I am using django-oauth-toolkit 0.7 in my Django project for providing Oauth2 through my website.

I have followed the steps here and successfully got the access token, but I am unable to get new access token(if the access token is expired) with the refresh token.

I am able to get the access token with consumer client, but how can I get this with my url in my web site, because I am unable to see what parameters are going to my site when I try to get a new access token with refresh token.

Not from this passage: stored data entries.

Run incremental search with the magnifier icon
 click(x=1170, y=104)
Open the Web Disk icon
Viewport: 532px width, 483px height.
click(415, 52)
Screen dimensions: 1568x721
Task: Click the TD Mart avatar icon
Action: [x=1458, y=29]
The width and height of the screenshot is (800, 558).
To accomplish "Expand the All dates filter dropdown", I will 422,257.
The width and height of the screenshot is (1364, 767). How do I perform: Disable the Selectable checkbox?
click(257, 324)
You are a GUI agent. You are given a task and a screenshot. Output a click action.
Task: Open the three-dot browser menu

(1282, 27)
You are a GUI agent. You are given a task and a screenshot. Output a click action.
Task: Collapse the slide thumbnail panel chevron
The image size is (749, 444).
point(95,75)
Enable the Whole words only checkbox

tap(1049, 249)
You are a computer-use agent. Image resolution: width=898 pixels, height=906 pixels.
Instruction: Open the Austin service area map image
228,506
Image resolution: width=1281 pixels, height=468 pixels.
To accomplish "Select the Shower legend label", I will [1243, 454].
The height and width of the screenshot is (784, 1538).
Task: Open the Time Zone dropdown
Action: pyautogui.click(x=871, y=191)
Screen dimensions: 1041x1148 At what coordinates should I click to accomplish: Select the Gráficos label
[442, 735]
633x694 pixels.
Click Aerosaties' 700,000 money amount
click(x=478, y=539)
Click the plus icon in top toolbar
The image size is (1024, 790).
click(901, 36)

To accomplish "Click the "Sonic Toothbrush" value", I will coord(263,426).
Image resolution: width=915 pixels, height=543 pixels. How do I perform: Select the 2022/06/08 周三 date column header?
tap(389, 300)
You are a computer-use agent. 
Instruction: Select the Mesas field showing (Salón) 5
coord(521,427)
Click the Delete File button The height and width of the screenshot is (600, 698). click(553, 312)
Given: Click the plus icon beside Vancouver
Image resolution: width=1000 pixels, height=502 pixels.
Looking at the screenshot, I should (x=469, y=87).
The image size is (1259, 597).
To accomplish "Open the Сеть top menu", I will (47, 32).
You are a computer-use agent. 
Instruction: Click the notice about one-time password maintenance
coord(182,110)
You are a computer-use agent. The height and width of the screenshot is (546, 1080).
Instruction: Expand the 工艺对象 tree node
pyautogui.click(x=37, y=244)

My access and refresh tokens are like this:

{
  "access_token":"1/fFAGRNJru1FTz70BzhT3Zg",
  "expires_in":3920,
  "token_type":"Bearer",
  "refresh_token":"1/xEoDL4iW3cxlI7yDbSRFYNG01kVKM2C-259HOF2aQbI"
}

Any help would be much appreciated.

Answer 1

To get a new access_token, by using your existing refresh_token you need to send a POST request to the same url you used to get the token in the first place (/o/token/, assuming the default url). The grant_type would now be refresh_token, and you also need to authenticate with your client credentials, since you were issued some.

To summarize: curl -X POST -d "grant_type=refresh_token&client_id=<your_client_id>&client_secret=<your_client_secret>&refresh_token=<your_refresh_token>" http://localhost:8000/o/token/

If you want more information, you can checkout this link to see the relevant section of the standard.